**Tasks**
1. In the Madonna and David transcript, why does David say they have to say goodbye now? Answer in one to three sentences.
2. Answer these questions from the Madonna and David transcript:
(a) What product does David tell Madonna to get for herself?
(b) Which former mayor of New York does David name?
(c) What did Madonna think David was going to ask her instead of whether she had a boyfriend?
3. Pick up the Madonna and David transcript after its final line and write the next few exchanges in the same speaker-and-line format.

== Passage to read ==

Madonna: You don’t know a god-damn thing.
David: Yeah? Like what?
David: What’s the next look? What’s the next incarnation? What’s the next sort of a image, what do we uh…
Madonna: That’s what you want to know?
Madonna: No, that’s not what you want to know.
David: Oh, jeez were out of time again.
David: What are you going to do now, what are you going to do after the show?
Madonna: Did you know that it’s good if you pee in the shower?
David: I’m sorry.
Madonna: I’m serious.
Madonna: No seriously, peeing in the shower is really good, it, it fights um um athletes foot.
Madonna: I’m serious, no urine is like, is like, is like an antiseptic, it’s all got to do with the enzymes in your body.
David: Don’t, don’t you know a good pharmacist?
David: Get yourself some Desinex or whatever that stuff is.
Madonna: I wanted to share something that I knew with you.
David: Ok, well, thank very much and uh I’m going to try to wrap this up.
Madonna: Do you have a girlfriend?
David: What do you care?
David: What, like a guy like me, wouldn’t have a girlfriend?
Audience Member: Yeah Dave!
David: Yeah, thank you very much sir!
David: What about you, do you have a boyfriend?
Madonna: I thought you were going to ask me if I had a girlfriend. Um.
David: Are you currently interested in someone?
Madonna: Hmm, hmm.
David: Oh, really, what’s his name?
David: Dave? No. no, no, not …former mayor of New York, Dave Dinkins?
David: GOOD NIGHT EVERYBODY! [stands up waving and kissing like show is over]
Madonna: Look I don’t want to …
David: You have to, we have to say goodbye now.
David: Because we have other guests.
David: Probably, probably not anymore, but we should.
Madonna: Can’t this just go on and on?
David: Oh, it seems like it has, don’t it?

===
== Stored data ==

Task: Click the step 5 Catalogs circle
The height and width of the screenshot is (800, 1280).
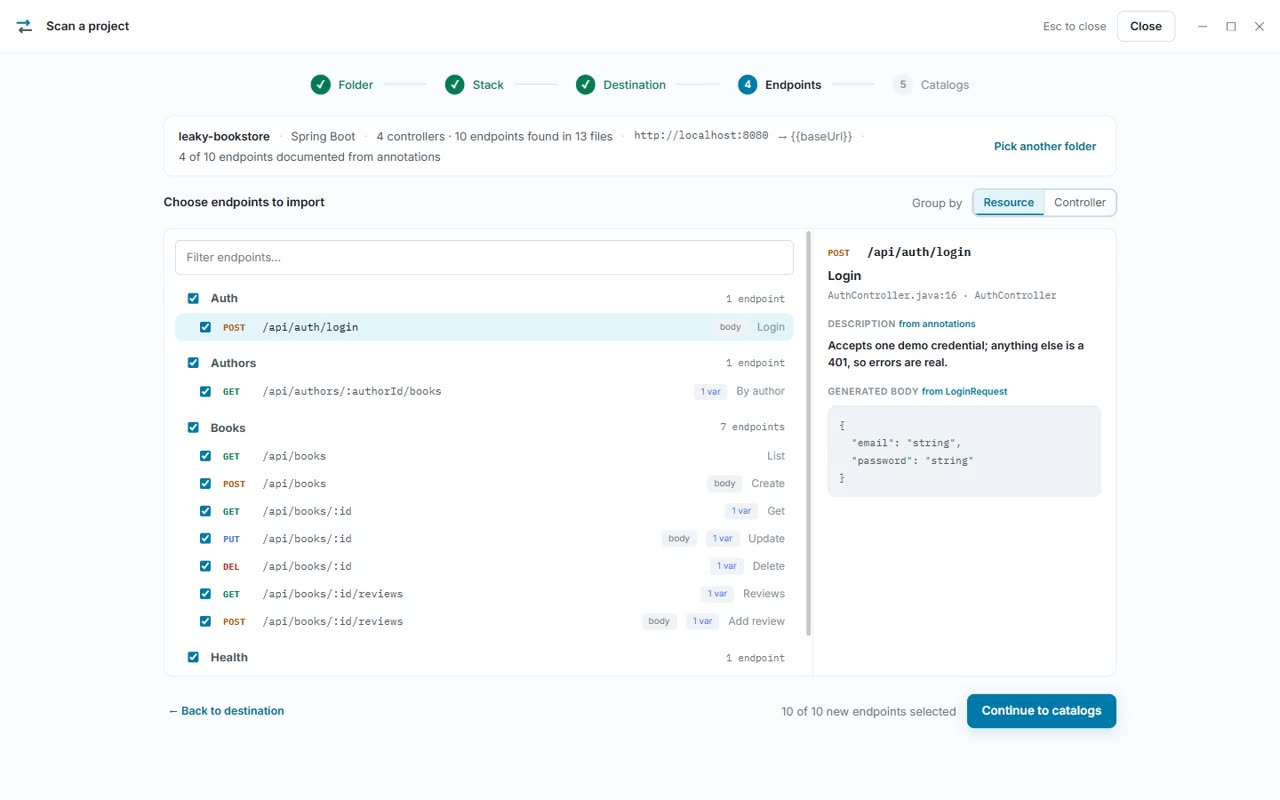Action: [x=902, y=85]
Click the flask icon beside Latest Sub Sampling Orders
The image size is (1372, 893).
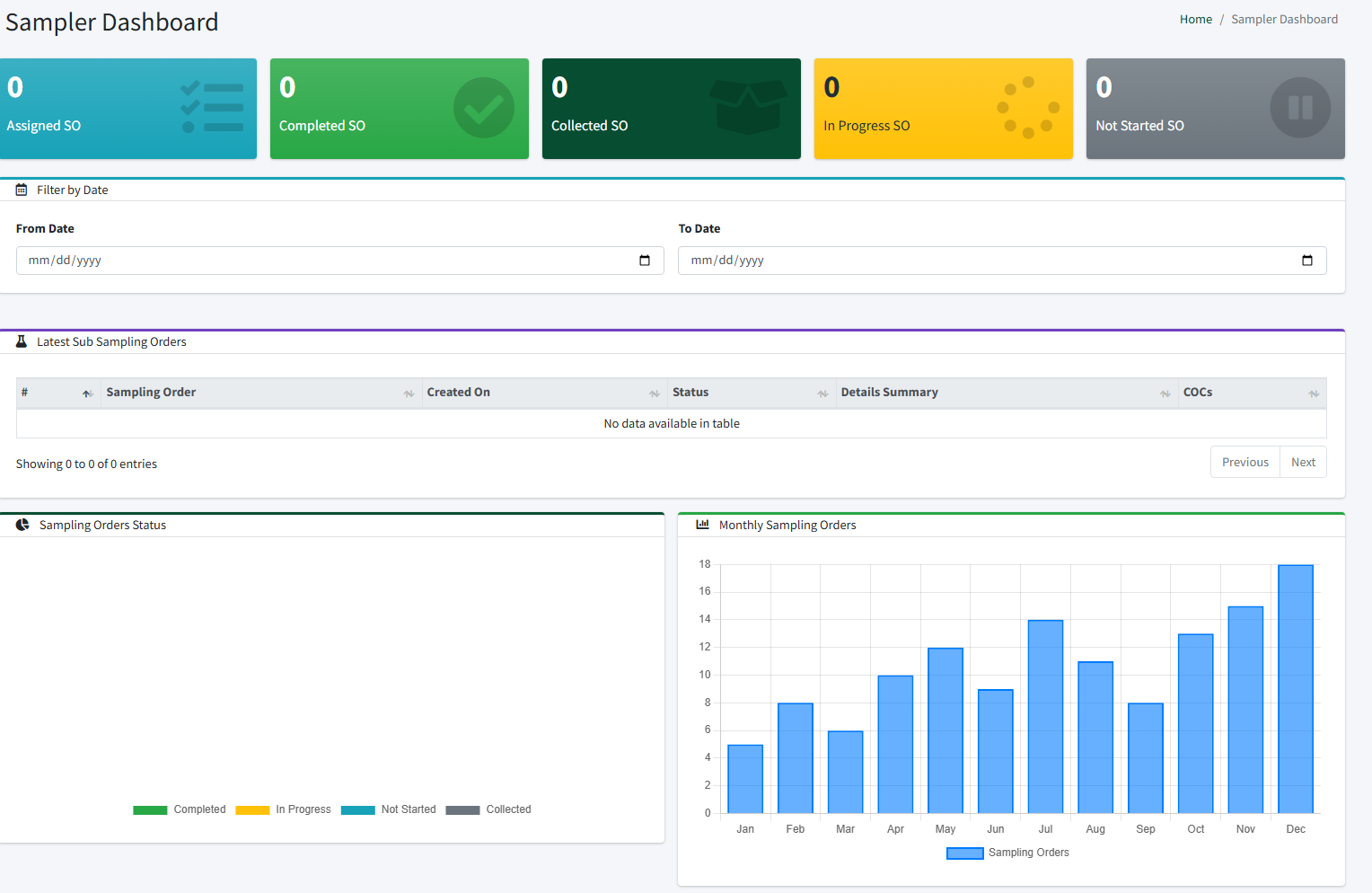click(x=22, y=341)
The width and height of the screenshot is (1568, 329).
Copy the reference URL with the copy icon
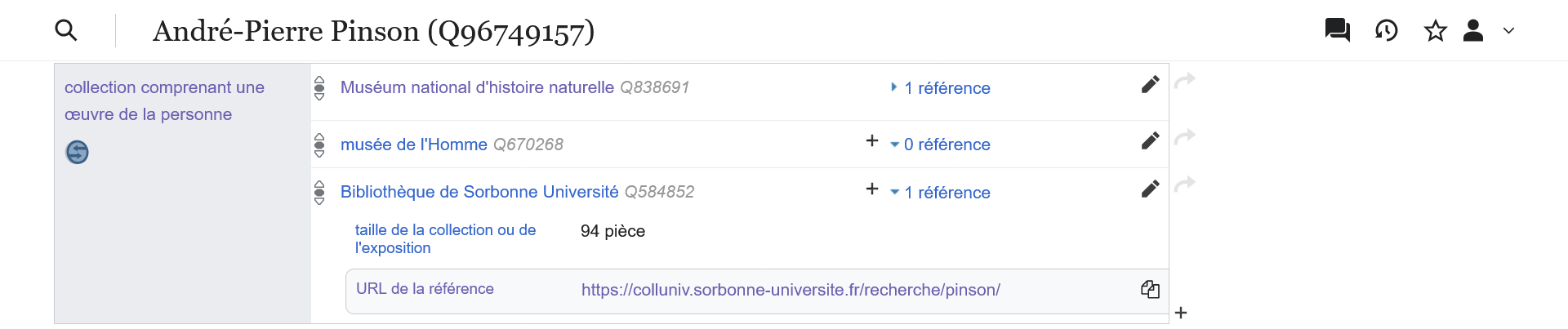coord(1150,289)
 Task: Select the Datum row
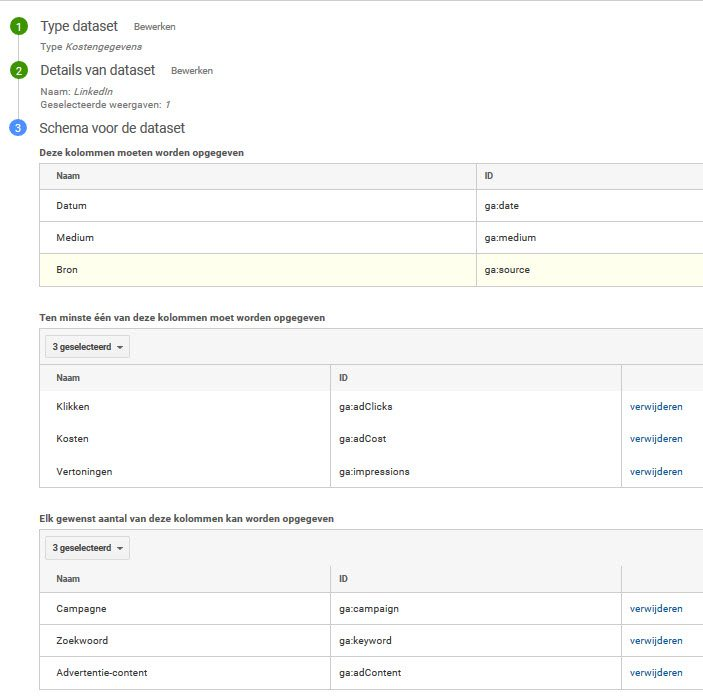click(371, 205)
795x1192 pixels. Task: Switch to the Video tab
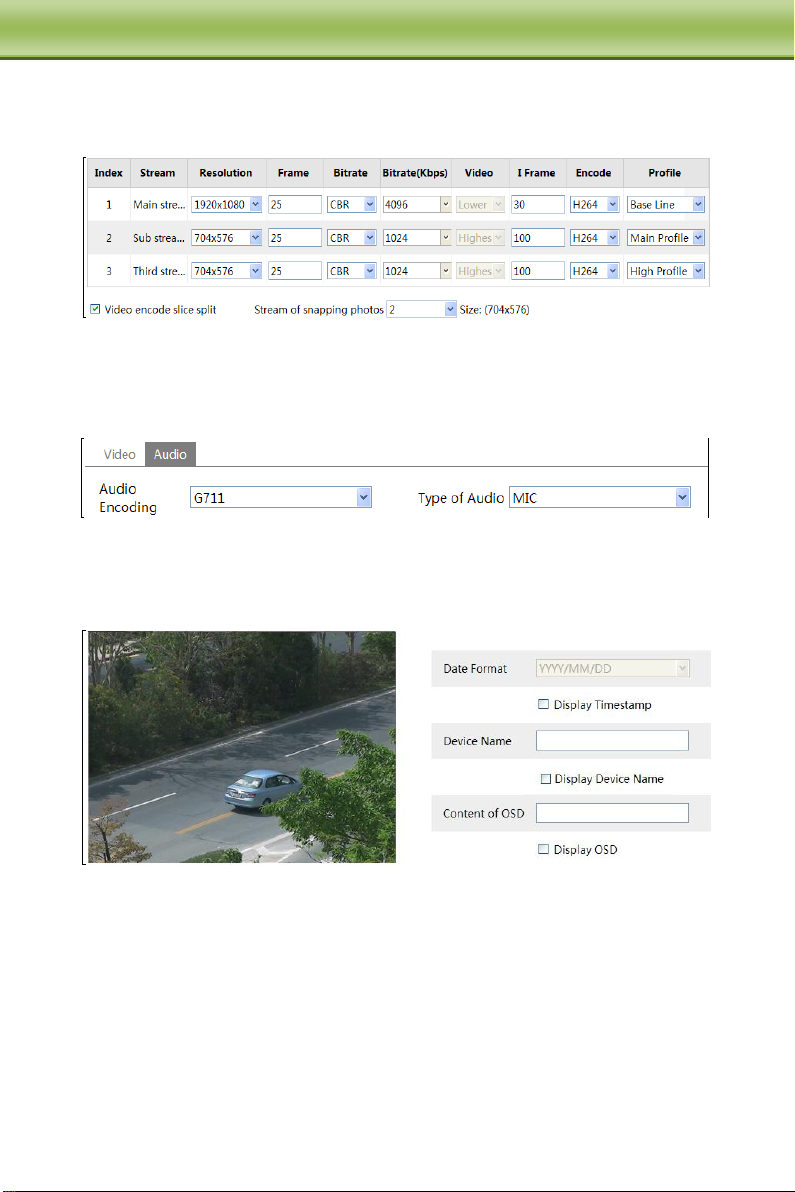click(120, 454)
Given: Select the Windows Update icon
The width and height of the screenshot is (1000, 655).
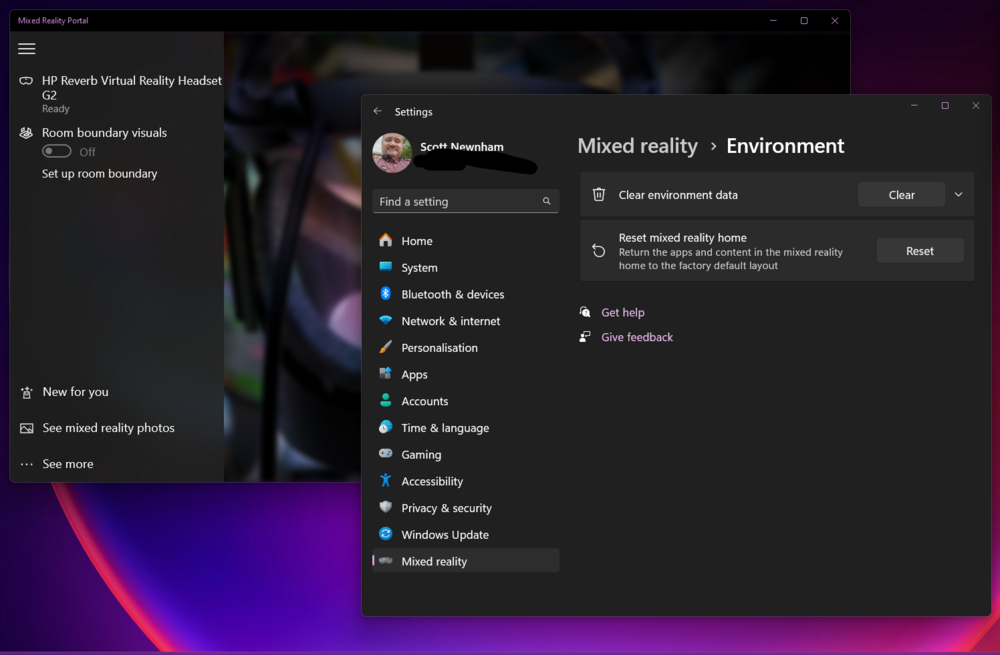Looking at the screenshot, I should (386, 534).
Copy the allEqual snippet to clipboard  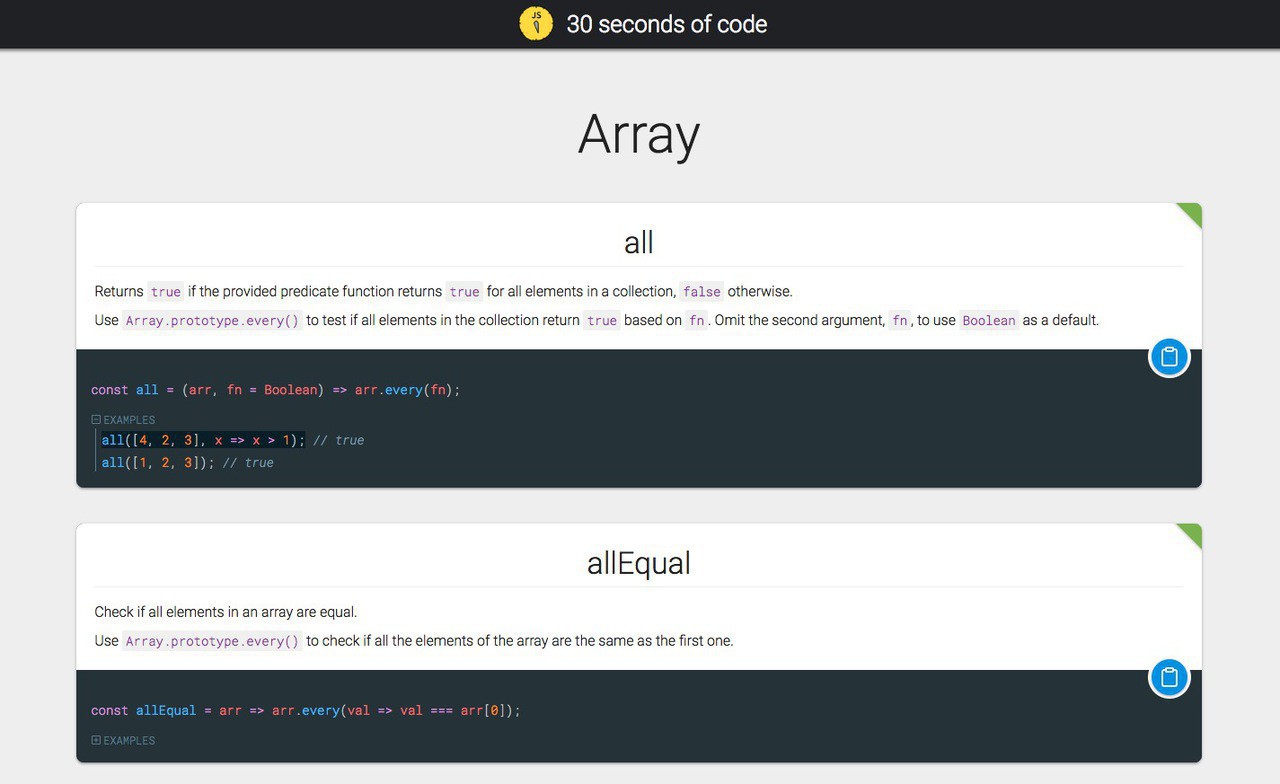point(1169,678)
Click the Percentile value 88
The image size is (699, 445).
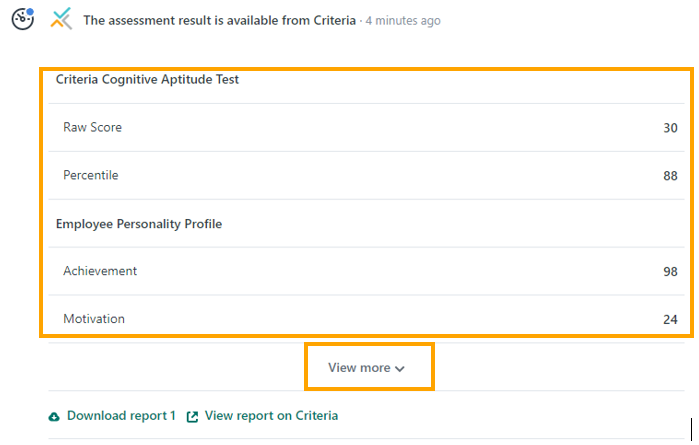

===

**Task-by-task outputs**
1. David says they have to say goodbye now because they have other guests. He then adds that they probably don't anymore, but that they should say goodbye anyway.

2.
(a) Desinex.
(b) Dave Dinkins.
(c) Whether she had a girlfriend.

3.
David: You know we want to get the Counting Crows out here and we want to get the bagger.
David: We want to hear their song, they have a little song they’ve planned for us, so we’d like to hear it.
David: And the grocery bagger, you don’t want to break his heart, do you?
Madonna: [Shakes her head yes]
David: No, look at this [clock showing the time is 12:13] Look see? Hi how ya doing? Oh, ok, so.
Madonna: It’s not really this late anyway, this is all a fantasy.
David: Right, but I mean when…
Madonna: We are living ahead of the time when it actually is.
David: Exactly, very heavy Madonna, thank you.
David: I don’t know, I don’t kn…
Madonna: Don’t f*** with me Dave?
David: I know.
Madonna: Don’t make me act a fool.
David: Um, so I think what we’ll do is..
Madonna: Wait a minute, I just want to ask you one more question.
David: Yeah, sure, go ahead shoot.
Madonna: Have you ever smoked Endo?
David: I’m sorry?
Madonna: Have you ever smoked Endo?
David: I don’t know what you’re talking about.
Madonna: You’re a god-damn liar!
David: I , No, I ah, uh, ah, I don’t ah, I don’t.
[Madonna laughing hysterically] [organ music]
David: No, I don’t, I, uh sorry, I don’t, I don’t know what you’re talking about.
Madonna: Well, you should.
David: Alright, well, I’ll put that on my list of things to do.
Audience Member: Get off!
David: [writing on a piece of paper] Smoke some Endo!
Madonna: Oh, oh, oh, and pee in the shower.
David: Ok, pee in the shower. Get those panties cleaned. Ok, alright Madonna.
Madonna: Don’t tell me you haven’t peed in the shower.
David: [laughing strangely] Whoop!
Madonna: Everybody pees in the shower and everybody picks their nose.
Audience Member: Get off!
David: Ok, now, um.
Madonna: Why do we have to be, why do you keep flashing that card?
David: Because, we because…
Madonna: Can’t we just break the rules?
Audience Member: Get off!
Madonna: Who said that?
David: No, no, that’s the guy you wouldn’t kiss earlier.
David: The guy out there, you irritated him.
David: Alright, ok, now.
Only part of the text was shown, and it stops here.